Records -
⁂

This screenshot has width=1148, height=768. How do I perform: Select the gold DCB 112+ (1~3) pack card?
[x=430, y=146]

⁂

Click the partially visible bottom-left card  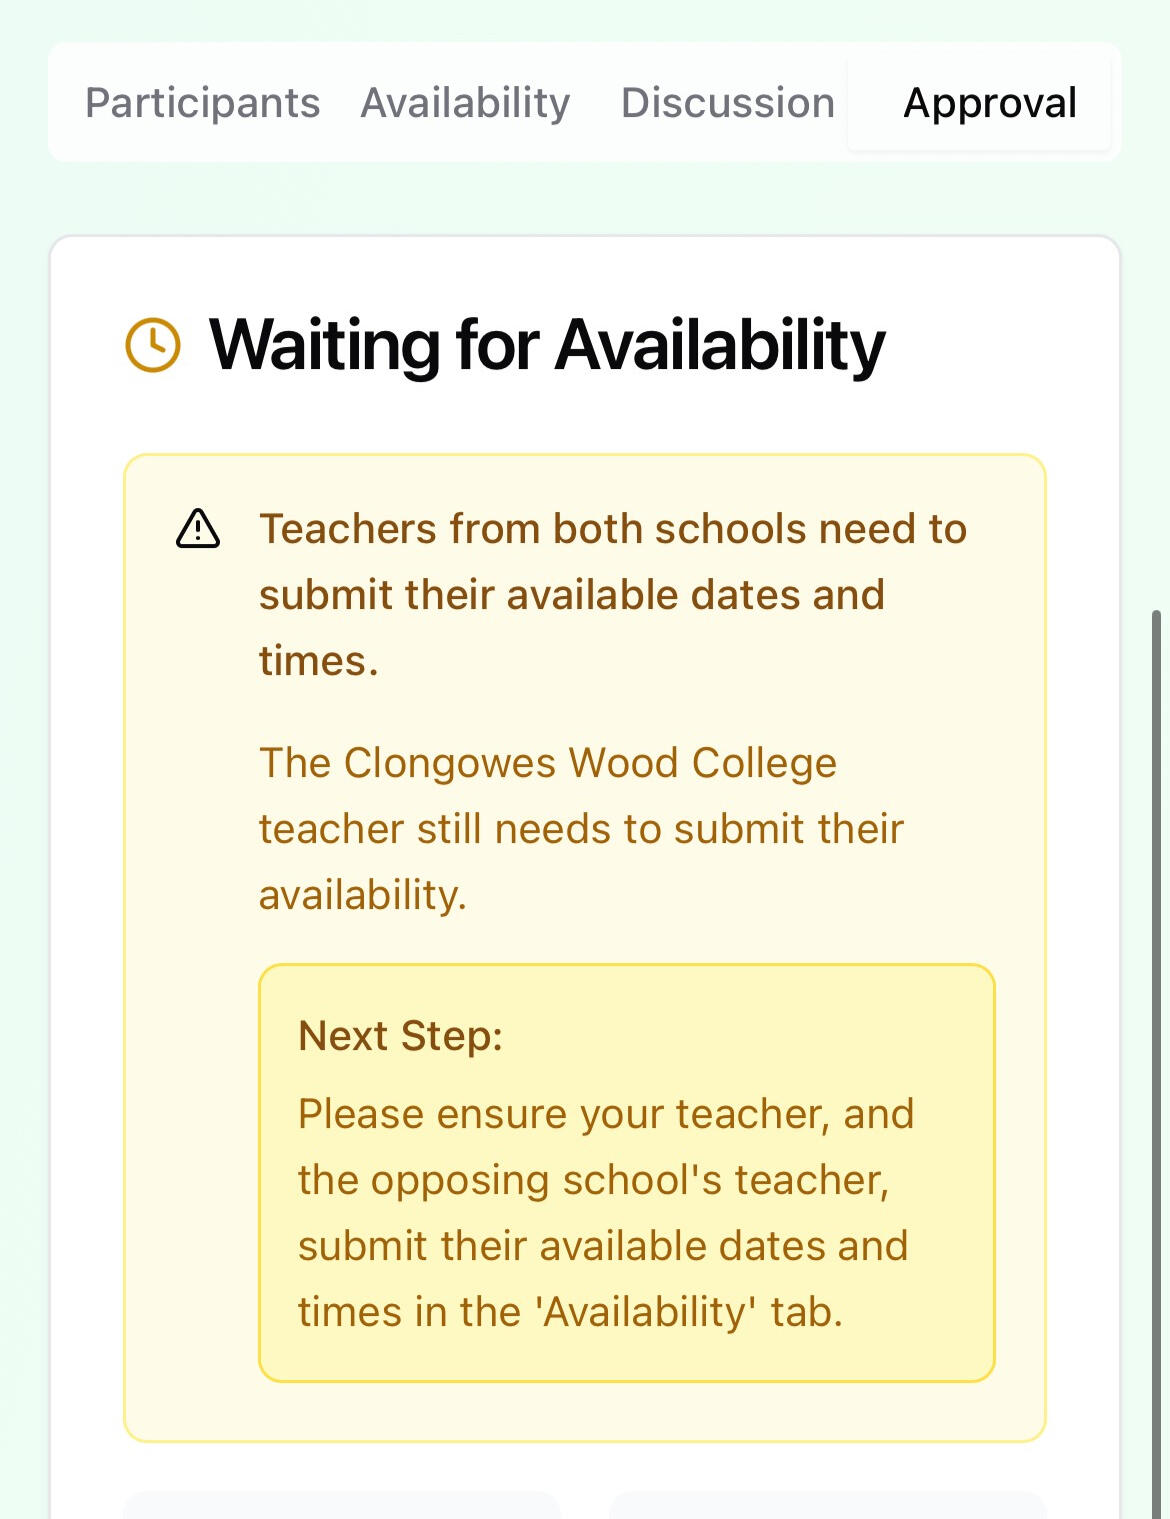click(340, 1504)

⁂

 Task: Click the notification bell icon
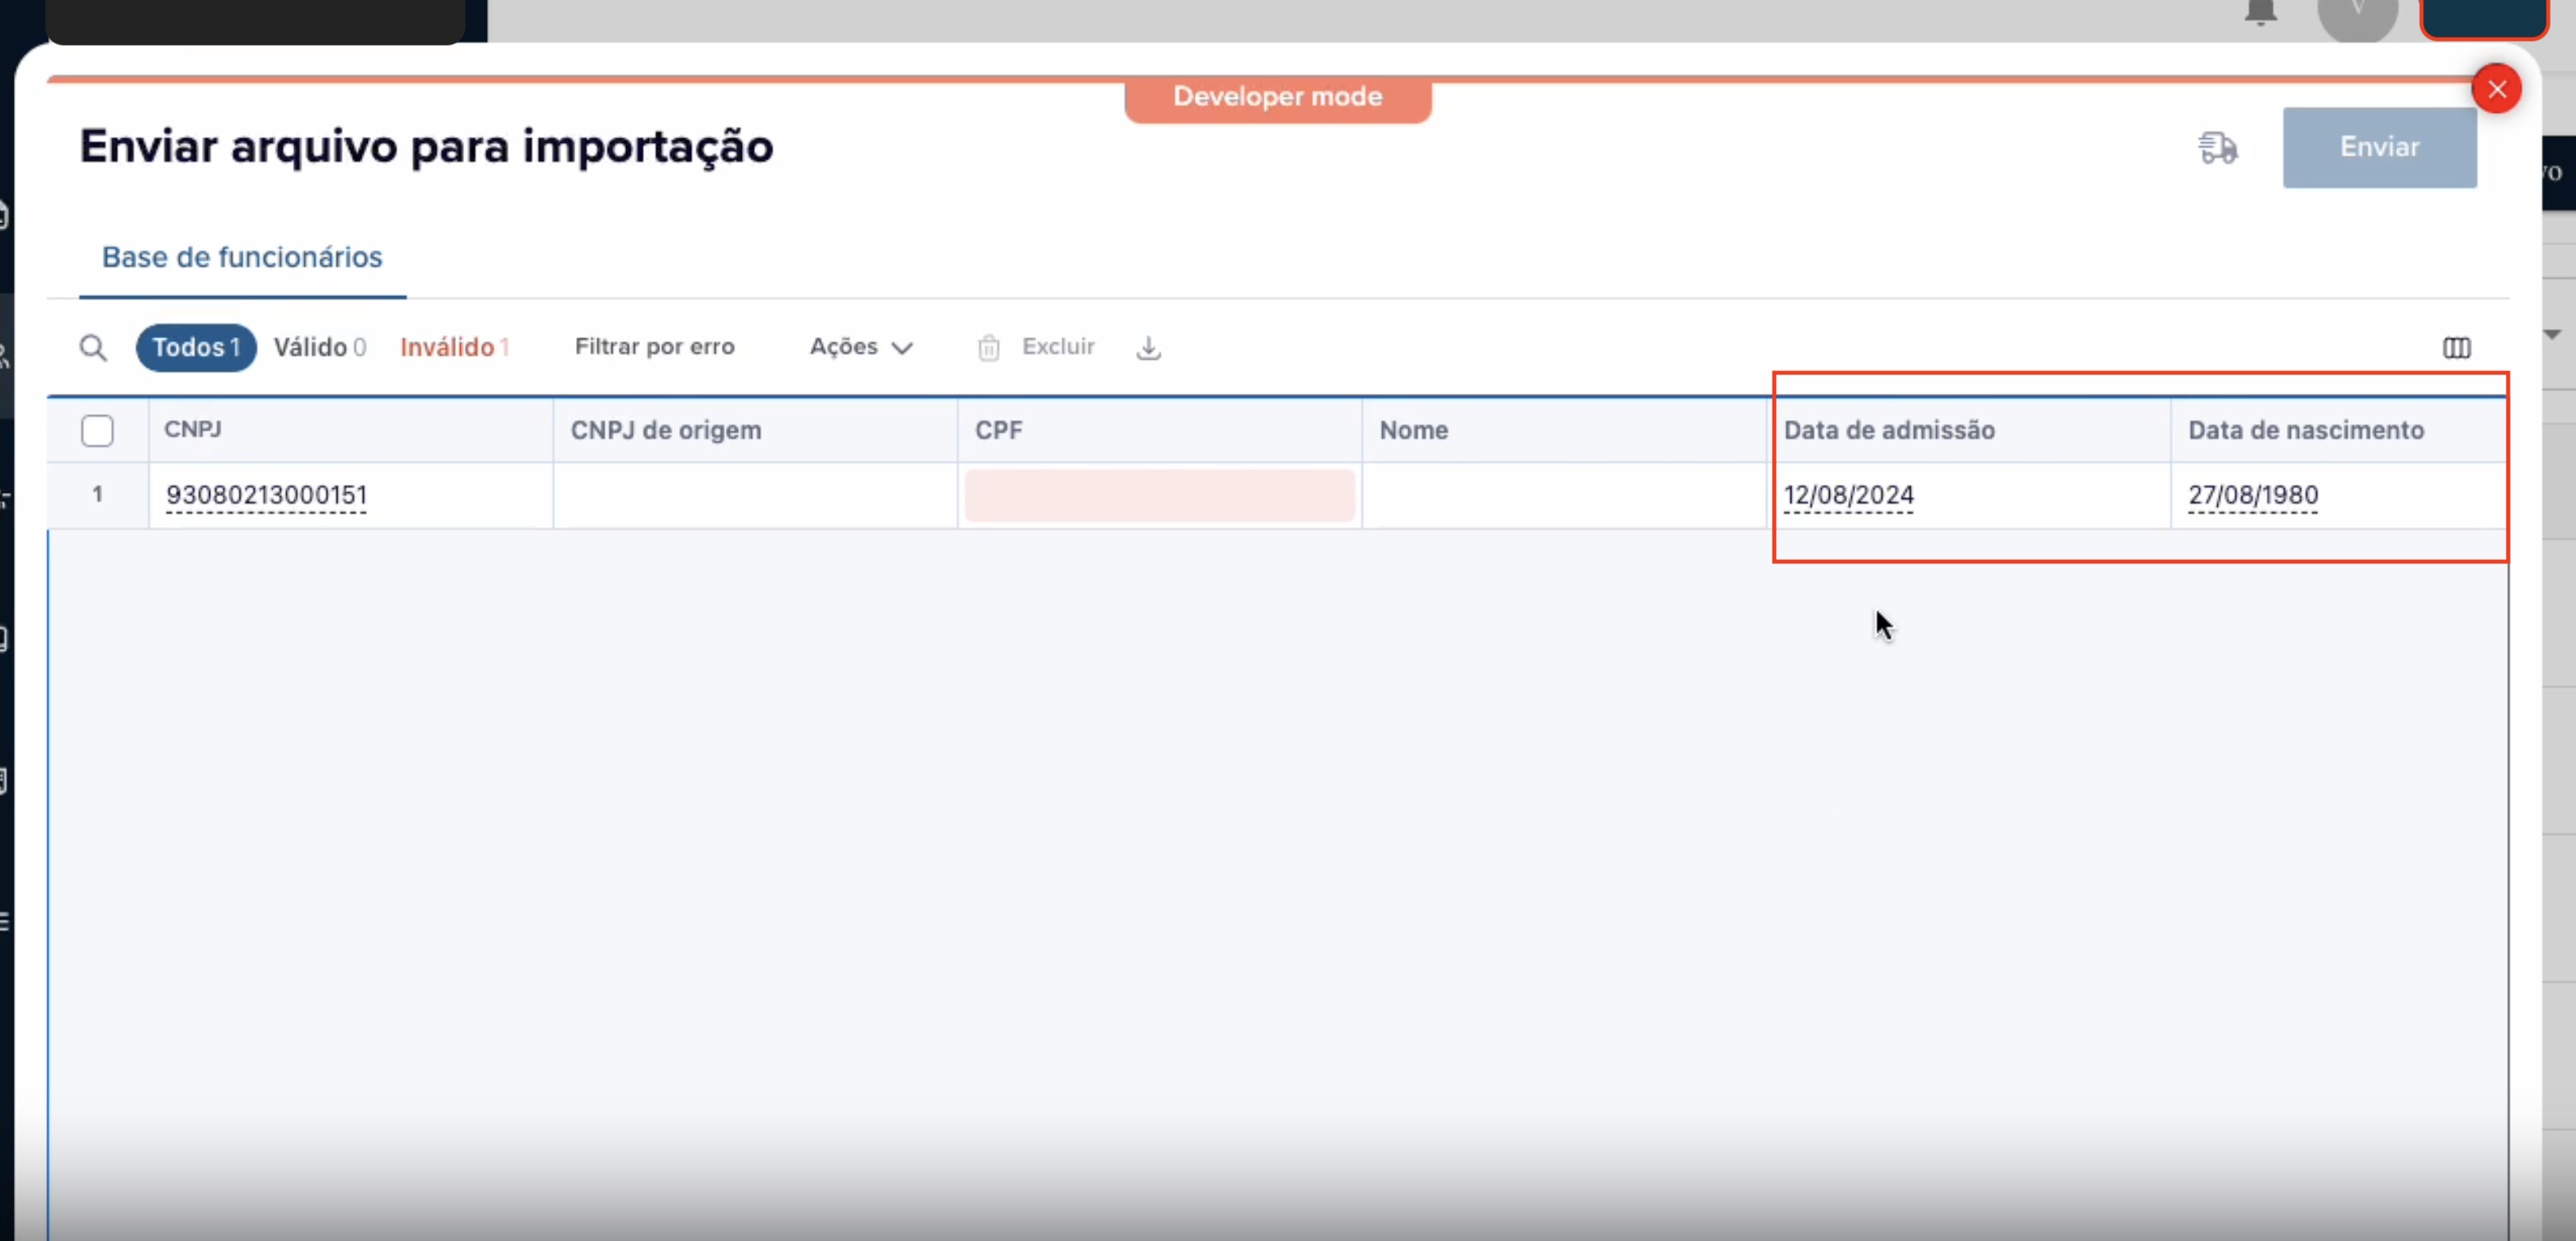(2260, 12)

⁂

Task description -
Pull out the lines starting at the line containing "This screenshot has" and ending after the line containing "[x=430, y=146]", and copy them without any changes.

The solution -
This screenshot has width=1148, height=768. How do I perform: Select the gold DCB 112+ (1~3) pack card?
[x=430, y=146]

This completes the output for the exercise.